Lines to return, exactly: from the line with "к списку галерей (161, 102)" to the line with "Bushmills (316, 181)" in the entries below, both included.
BEGIN DATA LISTING
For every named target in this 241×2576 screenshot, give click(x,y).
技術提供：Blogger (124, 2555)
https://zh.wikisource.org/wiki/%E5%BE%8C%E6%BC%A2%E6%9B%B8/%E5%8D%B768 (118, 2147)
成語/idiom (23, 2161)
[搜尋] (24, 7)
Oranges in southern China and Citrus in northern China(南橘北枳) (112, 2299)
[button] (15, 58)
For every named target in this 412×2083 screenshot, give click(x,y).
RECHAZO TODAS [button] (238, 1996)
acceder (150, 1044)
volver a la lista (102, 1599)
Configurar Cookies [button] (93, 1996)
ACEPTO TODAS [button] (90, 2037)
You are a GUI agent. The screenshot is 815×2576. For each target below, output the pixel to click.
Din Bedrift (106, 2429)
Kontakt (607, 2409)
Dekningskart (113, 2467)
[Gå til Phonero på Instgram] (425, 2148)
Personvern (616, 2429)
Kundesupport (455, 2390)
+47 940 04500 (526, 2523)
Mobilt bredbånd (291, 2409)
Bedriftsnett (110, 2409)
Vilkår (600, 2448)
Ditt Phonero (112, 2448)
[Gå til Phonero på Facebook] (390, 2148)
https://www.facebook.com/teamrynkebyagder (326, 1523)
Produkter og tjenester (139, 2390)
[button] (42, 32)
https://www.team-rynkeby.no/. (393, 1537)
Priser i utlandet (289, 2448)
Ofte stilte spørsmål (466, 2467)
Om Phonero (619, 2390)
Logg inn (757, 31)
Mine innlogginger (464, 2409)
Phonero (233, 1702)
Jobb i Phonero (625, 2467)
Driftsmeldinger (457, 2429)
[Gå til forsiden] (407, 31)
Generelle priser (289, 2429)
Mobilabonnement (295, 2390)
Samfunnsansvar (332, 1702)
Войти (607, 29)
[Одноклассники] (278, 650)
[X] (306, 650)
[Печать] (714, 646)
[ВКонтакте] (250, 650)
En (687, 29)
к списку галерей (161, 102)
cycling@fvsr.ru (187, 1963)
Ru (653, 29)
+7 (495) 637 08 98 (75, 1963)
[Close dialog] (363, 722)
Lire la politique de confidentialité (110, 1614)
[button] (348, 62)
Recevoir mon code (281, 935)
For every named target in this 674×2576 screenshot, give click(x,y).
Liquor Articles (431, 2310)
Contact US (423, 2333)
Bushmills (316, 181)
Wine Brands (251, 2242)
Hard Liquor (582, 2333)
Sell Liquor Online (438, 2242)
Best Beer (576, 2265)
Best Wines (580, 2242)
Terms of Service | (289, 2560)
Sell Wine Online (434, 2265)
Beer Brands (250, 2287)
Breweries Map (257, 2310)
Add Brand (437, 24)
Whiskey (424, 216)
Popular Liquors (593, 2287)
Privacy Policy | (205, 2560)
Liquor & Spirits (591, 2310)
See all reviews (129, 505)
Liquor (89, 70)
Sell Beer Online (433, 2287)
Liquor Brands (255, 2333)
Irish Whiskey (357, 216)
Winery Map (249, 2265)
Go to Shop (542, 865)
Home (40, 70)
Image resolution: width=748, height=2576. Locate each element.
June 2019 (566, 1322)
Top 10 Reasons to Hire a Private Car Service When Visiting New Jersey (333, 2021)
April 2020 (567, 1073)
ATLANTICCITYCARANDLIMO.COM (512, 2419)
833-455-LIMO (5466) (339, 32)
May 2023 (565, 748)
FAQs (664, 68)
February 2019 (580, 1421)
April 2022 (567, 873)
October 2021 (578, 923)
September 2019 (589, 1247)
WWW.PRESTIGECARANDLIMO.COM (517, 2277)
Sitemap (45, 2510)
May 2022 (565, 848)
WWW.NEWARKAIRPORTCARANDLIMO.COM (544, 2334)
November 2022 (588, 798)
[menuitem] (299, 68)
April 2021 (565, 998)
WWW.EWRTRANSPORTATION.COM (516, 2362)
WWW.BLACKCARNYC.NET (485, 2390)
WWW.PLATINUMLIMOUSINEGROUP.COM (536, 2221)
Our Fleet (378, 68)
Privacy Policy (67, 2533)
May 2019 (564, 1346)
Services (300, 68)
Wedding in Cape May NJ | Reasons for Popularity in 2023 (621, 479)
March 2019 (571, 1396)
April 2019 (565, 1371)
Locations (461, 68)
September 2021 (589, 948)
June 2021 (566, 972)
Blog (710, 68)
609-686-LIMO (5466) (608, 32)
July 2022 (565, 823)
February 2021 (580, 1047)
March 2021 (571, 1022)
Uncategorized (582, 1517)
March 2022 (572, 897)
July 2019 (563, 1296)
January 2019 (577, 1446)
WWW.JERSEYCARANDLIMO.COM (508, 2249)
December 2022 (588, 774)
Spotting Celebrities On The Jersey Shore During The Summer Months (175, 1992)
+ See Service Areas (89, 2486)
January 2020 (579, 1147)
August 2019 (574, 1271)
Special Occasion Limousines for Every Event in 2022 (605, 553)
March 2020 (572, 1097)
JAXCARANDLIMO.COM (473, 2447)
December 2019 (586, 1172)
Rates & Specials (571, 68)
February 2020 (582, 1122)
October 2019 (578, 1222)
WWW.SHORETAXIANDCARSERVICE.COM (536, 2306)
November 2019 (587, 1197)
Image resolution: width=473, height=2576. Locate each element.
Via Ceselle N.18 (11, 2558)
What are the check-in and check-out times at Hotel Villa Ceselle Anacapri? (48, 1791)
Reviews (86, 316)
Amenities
END DATA LISTING
## ANSWER SPACE
к списку галерей (161, 102)
cycling@fvsr.ru (187, 1963)
Ru (653, 29)
+7 (495) 637 08 98 (75, 1963)
[Close dialog] (363, 722)
Lire la politique de confidentialité (110, 1614)
[button] (348, 62)
Recevoir mon code (281, 935)
For every named target in this 674×2576 screenshot, give click(x,y).
Liquor Articles (431, 2310)
Contact US (423, 2333)
Bushmills (316, 181)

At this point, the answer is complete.